In my Error.aspx.cs:

protected void Page_Load(object sender, EventArgs e)
{
    if (IsPostBack) return;

    if (HttpContext.Current.Cache["LastError"] != null)
    {
        Exception ex = (Exception)HttpContext.Current.Cache["LastError"];
        if (ex.Data["ErrorTime"] != null && ex.Data["ErrorSession"] != null)
            if ((DateTime)ex.Data["ErrorTime"] > DateTime.Now.AddSeconds(-30d) && ex.Data["ErrorSession"].ToString() == Session.SessionID)
                Label1.Text = ex.InnerException.Message;
    }
}

Of issue: I don't want to do a Server.Transfer from Global.asax because.. I don't know. Seemed clumsy to me. Want to be able to change customErrors to RemoteOnly. So have to save last exception somewhere, but can't be Session, so save to Cache but with some extra data (time and SessionID) since Cache is global and want to make sure not showing wrong error to someone.

---

I changed my code somewhat. Now it's just:

void Application_Error(object sender, EventArgs e)
{
    HttpContext.Current.Cache["LastError"] = Server.GetLastError().GetBaseException();
    Server.ClearError();
}

...and...

protected void Page_Load(object sender, EventArgs e)
{
    if (IsPostBack) return;

    if (HttpContext.Current.Cache["LastError"] != null)
    {
        Exception ex = (Exception)HttpContext.Current.Cache["LastError"];
        if (ex != null)
            Label1.Text = ex.Message;
    }
}

Note SessionID not there if anonymous user, and ex.Data.Add a key that's already there will cause error making me realize it's important to call ClearError

Answer 1

I think that's a decent way to do it. It's not the way I do it, but my code is too lengthy to post (and in VB.NET).

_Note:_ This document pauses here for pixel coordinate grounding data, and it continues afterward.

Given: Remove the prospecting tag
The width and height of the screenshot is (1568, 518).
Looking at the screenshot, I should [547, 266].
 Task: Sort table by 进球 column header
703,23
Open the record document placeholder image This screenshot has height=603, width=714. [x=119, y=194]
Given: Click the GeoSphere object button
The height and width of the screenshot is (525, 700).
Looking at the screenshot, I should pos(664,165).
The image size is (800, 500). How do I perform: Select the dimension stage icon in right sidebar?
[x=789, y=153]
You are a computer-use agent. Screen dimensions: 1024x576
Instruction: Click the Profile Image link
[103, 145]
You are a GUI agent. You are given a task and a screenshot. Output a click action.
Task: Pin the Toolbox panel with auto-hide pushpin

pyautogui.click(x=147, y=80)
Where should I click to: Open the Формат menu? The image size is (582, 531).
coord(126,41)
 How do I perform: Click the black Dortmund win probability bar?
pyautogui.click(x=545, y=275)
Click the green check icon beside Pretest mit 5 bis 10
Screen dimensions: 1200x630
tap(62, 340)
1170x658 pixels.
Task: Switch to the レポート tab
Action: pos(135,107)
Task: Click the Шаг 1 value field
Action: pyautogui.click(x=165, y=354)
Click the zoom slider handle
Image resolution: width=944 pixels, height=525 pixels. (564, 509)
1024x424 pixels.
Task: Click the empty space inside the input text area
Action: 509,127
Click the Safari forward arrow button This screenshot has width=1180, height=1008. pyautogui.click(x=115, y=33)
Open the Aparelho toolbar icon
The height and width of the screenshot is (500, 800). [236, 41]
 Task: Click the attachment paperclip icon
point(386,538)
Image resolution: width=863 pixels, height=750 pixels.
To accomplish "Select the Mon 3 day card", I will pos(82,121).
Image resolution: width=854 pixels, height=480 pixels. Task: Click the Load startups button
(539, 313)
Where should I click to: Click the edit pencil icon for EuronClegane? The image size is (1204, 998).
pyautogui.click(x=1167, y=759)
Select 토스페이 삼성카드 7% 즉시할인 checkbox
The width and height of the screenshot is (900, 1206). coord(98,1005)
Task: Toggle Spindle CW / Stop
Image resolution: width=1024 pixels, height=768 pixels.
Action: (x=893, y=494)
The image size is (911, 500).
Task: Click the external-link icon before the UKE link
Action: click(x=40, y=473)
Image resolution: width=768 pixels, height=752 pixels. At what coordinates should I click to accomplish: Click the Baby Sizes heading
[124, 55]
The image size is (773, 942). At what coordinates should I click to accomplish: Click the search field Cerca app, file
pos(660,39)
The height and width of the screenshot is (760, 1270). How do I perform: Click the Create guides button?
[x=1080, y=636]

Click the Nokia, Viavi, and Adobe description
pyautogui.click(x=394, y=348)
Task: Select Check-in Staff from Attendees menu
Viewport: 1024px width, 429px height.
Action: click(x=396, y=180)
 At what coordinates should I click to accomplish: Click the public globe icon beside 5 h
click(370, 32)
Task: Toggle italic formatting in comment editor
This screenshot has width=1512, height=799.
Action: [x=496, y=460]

One thing I would change is the error page itself. Instead of displaying the error, consider adding a textbox to the error page as an optional field where the user can enter their email address and click a button to send the error report to you. Then when you receive the error report you can look at the problem and reply to them. It's a much more user friendly way to do it and it's worked out quite well for the sites I've done this on.

Along those lines, you might also want to gather form data, session data, and anything else of value and put that into the error report as well. This can make diagnosing problems much easier.

Answer 2

We do something that may or may not work for you. We do extensive logging in the DB. When we get an error, we log it and that produces an error ID. We redirect to the generic page with the error ID and get the details there.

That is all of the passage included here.